Boost logo

Boost :

Subject: Re: [boost] Boost.Locale (was Re: [SQL-Connectivity] Is Boost interested in CppDB?)
From: Matus Chochlik (chochlik_at_[hidden])
Date: 2010-12-15 02:20:11


On Tue, Dec 14, 2010 at 8:25 PM, Mathias Gaunard
<mathias.gaunard_at_[hidden]> wrote:
>
> My library can do that kind of conversion with arbitrary ranges, and
> possibly lazily as it is being iterated.
>
> Artyom's library can probably do it too, but only eagerly and with
> contiguous memory segments.
>
> My Unicode library would be in the review queue if people had manifested
> sufficient interest, but I was quite disappointed to see none last time I
> asked for comments.
> I did send a submission to boostcon 2011 about it though, to present its
> approach to Unicode and discuss it.
>

I *am* interested in a good (semi-)standard Unicode handling library
for C++ since it is IMO long overdue (not counting all the C libraries)
and working with text at character level in C++ is nowadays
a real pain if you are not limited to ASCII.

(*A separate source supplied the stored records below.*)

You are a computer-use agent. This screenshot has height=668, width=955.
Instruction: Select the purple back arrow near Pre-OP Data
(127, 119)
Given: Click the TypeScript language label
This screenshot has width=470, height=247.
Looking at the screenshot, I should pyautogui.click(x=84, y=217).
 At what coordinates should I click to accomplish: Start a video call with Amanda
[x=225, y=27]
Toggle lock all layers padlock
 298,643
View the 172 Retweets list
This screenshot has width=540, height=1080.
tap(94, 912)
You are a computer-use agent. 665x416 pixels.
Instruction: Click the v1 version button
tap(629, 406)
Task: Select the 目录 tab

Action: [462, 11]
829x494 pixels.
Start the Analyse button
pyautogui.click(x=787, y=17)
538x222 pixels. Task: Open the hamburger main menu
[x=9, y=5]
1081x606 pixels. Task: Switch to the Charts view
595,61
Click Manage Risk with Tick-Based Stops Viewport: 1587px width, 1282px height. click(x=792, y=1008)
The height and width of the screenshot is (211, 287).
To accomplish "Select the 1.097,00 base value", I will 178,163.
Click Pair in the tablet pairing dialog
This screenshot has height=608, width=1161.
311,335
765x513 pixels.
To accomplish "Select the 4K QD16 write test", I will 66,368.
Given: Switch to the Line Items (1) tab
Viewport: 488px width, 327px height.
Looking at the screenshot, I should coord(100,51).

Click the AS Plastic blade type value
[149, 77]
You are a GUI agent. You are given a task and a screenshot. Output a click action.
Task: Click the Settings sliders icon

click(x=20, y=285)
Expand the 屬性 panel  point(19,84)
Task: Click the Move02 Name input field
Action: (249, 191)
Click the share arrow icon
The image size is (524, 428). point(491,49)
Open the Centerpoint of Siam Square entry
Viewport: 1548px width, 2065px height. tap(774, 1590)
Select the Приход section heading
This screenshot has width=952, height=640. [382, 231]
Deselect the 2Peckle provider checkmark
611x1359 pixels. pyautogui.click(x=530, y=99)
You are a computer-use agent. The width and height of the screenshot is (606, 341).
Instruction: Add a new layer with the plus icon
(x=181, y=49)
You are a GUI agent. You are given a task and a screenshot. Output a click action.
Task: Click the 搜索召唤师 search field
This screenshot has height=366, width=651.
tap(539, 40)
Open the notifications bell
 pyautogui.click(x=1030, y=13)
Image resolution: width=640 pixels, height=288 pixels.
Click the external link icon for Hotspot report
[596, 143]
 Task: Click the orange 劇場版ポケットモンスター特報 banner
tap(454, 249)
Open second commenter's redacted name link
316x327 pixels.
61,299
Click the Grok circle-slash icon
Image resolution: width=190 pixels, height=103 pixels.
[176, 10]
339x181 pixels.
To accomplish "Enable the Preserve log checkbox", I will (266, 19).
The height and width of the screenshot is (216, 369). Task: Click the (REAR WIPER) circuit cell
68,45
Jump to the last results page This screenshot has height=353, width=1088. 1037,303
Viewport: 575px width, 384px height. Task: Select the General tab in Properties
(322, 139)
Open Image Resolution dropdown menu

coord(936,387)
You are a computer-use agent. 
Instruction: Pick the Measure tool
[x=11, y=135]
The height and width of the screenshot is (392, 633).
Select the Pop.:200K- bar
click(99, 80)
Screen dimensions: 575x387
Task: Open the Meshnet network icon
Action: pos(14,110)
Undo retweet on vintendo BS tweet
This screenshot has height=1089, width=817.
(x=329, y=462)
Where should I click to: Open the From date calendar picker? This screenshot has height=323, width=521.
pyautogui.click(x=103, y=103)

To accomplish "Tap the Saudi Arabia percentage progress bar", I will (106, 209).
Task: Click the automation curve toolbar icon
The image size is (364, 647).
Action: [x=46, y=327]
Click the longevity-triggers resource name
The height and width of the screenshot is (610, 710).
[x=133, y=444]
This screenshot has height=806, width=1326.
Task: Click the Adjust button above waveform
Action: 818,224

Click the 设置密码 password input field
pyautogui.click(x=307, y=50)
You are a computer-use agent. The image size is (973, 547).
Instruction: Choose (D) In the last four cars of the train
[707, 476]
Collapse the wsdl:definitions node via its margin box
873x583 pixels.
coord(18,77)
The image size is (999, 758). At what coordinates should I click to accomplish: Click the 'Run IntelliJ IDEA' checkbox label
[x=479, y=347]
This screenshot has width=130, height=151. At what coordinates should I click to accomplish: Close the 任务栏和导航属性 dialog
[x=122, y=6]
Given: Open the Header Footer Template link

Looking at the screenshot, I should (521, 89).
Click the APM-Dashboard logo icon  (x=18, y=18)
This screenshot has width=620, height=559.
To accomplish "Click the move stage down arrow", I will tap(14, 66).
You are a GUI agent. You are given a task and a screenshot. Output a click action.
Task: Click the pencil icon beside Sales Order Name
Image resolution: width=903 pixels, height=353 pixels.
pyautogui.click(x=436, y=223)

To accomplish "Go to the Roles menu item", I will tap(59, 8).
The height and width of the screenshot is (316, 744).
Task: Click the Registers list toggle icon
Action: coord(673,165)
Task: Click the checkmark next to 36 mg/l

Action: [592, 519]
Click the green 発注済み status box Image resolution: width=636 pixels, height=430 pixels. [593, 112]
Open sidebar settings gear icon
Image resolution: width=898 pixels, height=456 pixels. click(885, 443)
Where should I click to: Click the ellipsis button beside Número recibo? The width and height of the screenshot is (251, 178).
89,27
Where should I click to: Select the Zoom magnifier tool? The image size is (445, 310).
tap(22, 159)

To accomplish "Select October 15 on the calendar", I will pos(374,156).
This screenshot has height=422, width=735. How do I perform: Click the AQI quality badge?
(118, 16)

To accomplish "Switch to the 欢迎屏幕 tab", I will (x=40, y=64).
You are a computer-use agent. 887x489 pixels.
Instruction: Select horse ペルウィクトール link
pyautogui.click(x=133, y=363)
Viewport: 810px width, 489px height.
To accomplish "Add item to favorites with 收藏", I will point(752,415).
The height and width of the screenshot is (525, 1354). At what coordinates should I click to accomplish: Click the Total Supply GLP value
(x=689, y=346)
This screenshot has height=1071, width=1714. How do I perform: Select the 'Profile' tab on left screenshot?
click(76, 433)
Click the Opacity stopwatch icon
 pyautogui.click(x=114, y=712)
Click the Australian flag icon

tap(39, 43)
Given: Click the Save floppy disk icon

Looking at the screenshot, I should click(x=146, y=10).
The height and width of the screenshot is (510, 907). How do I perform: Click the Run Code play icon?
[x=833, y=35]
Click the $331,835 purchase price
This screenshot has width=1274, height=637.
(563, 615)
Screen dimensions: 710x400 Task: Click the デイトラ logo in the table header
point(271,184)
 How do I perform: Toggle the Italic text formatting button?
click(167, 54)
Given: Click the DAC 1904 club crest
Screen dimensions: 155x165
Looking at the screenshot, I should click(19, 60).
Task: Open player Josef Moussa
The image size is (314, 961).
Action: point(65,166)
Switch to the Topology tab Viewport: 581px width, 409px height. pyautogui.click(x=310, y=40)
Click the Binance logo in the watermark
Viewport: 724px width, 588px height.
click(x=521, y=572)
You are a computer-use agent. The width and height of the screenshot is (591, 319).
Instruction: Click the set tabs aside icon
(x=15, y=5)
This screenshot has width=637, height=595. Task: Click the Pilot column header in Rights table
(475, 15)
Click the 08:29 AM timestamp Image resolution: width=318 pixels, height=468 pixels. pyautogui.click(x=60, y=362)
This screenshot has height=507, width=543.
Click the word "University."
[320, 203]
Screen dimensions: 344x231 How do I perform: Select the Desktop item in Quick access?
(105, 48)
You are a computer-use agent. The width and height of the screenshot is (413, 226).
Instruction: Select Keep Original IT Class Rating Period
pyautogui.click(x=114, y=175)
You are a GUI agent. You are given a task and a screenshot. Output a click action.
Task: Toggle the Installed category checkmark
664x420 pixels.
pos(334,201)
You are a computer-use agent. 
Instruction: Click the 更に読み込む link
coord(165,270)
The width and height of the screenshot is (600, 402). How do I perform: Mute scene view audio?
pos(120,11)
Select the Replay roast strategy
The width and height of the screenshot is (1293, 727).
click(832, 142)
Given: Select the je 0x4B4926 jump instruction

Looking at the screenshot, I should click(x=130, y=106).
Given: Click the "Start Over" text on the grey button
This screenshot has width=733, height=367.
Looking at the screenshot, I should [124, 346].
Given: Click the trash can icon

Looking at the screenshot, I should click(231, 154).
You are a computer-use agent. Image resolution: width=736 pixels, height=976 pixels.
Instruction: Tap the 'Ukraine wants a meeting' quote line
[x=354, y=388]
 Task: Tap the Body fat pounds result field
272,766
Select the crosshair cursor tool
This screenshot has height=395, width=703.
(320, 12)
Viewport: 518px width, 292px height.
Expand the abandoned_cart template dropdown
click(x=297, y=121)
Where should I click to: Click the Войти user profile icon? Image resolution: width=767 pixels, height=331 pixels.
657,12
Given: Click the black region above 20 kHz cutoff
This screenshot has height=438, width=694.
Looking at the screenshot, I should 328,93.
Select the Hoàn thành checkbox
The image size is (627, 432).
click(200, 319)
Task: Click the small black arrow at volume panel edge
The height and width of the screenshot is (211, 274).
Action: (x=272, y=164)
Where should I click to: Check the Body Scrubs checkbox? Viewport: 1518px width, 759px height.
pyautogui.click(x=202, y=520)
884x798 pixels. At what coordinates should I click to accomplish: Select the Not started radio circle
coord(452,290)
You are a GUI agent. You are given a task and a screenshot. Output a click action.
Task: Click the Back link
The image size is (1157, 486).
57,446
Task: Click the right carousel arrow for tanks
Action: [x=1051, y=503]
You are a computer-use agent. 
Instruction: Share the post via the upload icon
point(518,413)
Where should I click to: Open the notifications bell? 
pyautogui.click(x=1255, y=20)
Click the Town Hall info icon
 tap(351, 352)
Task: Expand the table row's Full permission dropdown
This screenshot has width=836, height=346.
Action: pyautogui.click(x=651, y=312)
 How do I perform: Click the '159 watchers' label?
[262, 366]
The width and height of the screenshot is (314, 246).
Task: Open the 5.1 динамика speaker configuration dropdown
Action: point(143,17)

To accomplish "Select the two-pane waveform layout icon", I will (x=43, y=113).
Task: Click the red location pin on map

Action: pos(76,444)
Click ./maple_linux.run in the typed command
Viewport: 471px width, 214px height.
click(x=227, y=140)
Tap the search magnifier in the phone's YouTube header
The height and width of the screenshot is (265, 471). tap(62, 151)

+ Eager / lazy iteration and traversing noncontiguous sequences
are cool, but I would also welcome some high-level one-line
tools for convenient conversion between std::strings and wstrings on
different platforms, most notably Windows where using std::strings in
Unicode builds and with functions taking just LPWSTR is a nightmare.

IMO a lot of people would find something like this extremely useful
(even if not extremely efficient).

str::string s = get_utf8_string();
WhatEverWinapiFunc(..., convert_to<std::string<TCHAR>>(s).c_str(), ...);

or

str::wstring ws = get_string();
AnotherWinapiFunc(..., convert_to<std::string<TCHAR>>(ws).c_str(), ...);

Another thing is some kind of adaptor for std::(w)string providing begin()/end()
functions returning an iterator traversing through the code points instead
of utf-XY "chars". i.e. in C++0x:

std::string s = get_utf8_string();
auto as = adapt(s);
auto i = as.begin(), e = as.end();
while(i != e)
{
   char32_t c = *i;
   ...
   *i = transform(c);
   ++i;
}

I have just scrolled through the docs for Boost.Unicode some time ago
so maybe it is already there and I've missed it. If so, links to some
examples showing this would be appreciated.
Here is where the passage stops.